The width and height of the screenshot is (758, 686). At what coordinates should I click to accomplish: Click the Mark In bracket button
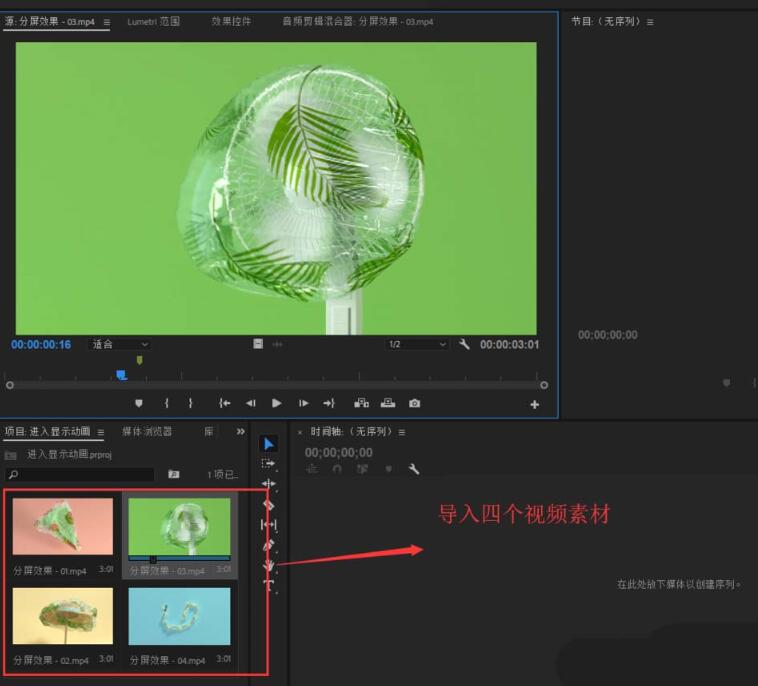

* * *

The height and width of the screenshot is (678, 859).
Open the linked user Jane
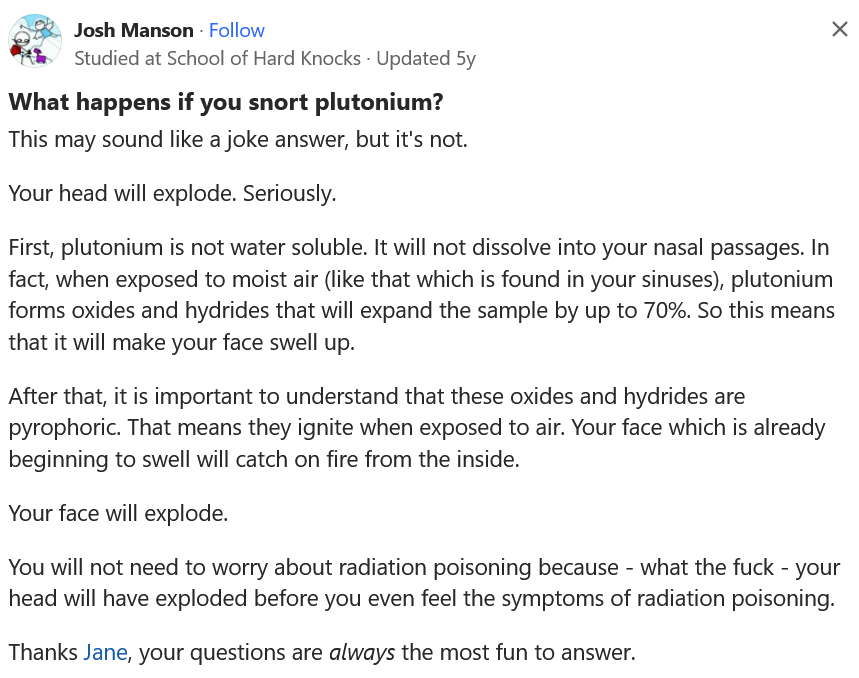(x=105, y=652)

--

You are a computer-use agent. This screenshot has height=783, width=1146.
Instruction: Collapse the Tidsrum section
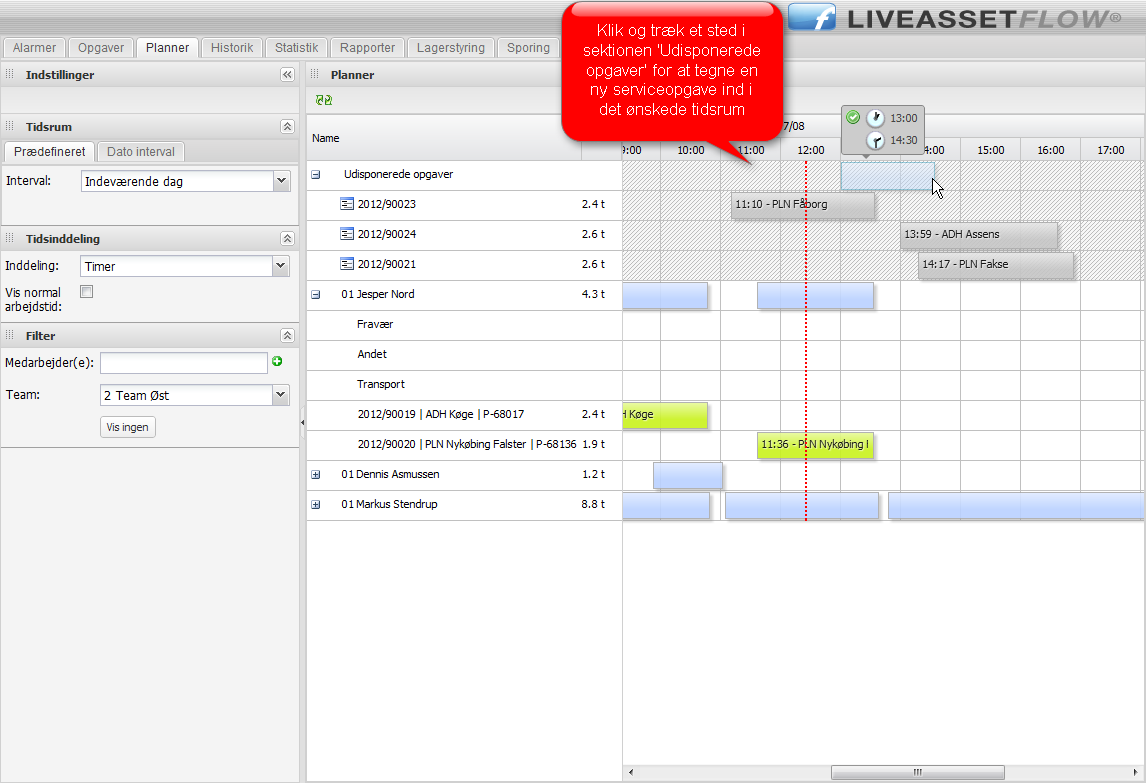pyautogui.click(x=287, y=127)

## What you will do
Scan the records for the word "screenshot", and copy each line where it is found.

## Written solution
The width and height of the screenshot is (758, 686). At what coordinates should I click to accomplish: Click the Mark In bracket button
The height and width of the screenshot is (678, 859).
You are a computer-use agent. This screenshot has height=783, width=1146.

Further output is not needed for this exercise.